While the formula for determining the mechanical rate is complex, for simplicity’s sake, let’s assume that the digital service revenue formula produced the bigger all-in music publishing pool, i.e. for both performance and mechanical royalties. (For more details on how the rates are calculated, see Billboard’s explainer on the Phonorecords IV settlement.)
Based on the settlement’s annual rate increases, and using a blended, per-stream rate paid to major labels, Billboard estimates that a song with 1 million U.S. on-demand streams will generate about $1,380 in publishing royalties — both performance and mechanical royalties — using a 2023 headline rate of 15.1% of revenues. That amount is the total publishing royalties paid to publishers, songwriters and performing rights organization.

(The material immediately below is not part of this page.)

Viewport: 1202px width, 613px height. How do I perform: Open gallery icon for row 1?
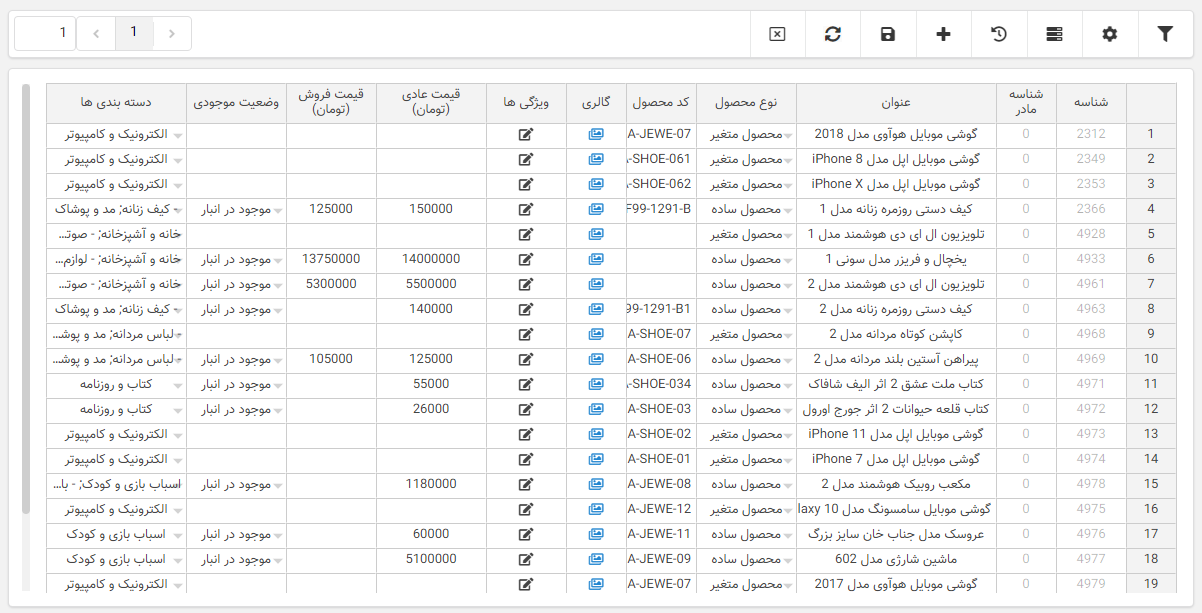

Through the rest of the term, the royalties for 1 million streams would increase to $1,389 in 2024, $1,393.53 in 2025, $1,398 in 2026 and $1,403 in 2027. That works out to a $23 increase for 1 million audio on-demand streams for songwriters and publishers from 2022 through 2027.
Publishers will end up getting more from streaming services in the coming years, though. On top of small improvements in the headline rate, U.S. streaming services are likely to bring in more revenue per subscriber. Since record labels and publishers are paid based on digital service providers’ (DSP) revenues — if that part of the mechanical formula generates the bigger all-in publishing pool — a higher average subscription fee results in more royalties paid to rights holders and creators. Publishers will also earn more royalties as DSPs acquire more subscribers and overall streaming increases — although that will not influence the per-stream royalty rate.
Exactly what royalty ends up in a songwriter’s pocket depends on the particular publishing agreement and composition. A standard songwriting contract splits royalties evenly between the publisher and songwriter (after recoupments). Co-publishing and administration deals give a greater share of publishing royalties to songwriters. Additionally, the number of co-writers on a composition has a major effect on royalty payouts. In January, Billboard found that only 5% of the No. 1 tracks on the Hot 100 in the previous decade had a lone songwriting credit. Today, a pop song is likely to have six, seven or eight co-writers.
And there are other factors to weigh in determining exactly how royalties are paid. Publishers could be paid mechanical royalties based on a fixed amount of 60 cents per-subscriber if that amount is greater than the pool created by subtracting out the performance royalties. In addition, the settlement includes “favorable” language for DSPs regarding free trials and subscription bundles (with smartphones, for example), a source tells Billboard.
Publishers and songwriters received a bigger pay raise percentage-wise from the previous rate proceeding, Phonorecords III, that covers 2018 to 2022. With Phonorecords III, the headline royalty rate jumped from 10.5% in 2017 to 15.1% in 2022. While Phonorecords IV provides a smaller rate hike, it ensures publishers and songwriters will get incrementally better payouts for the next five years.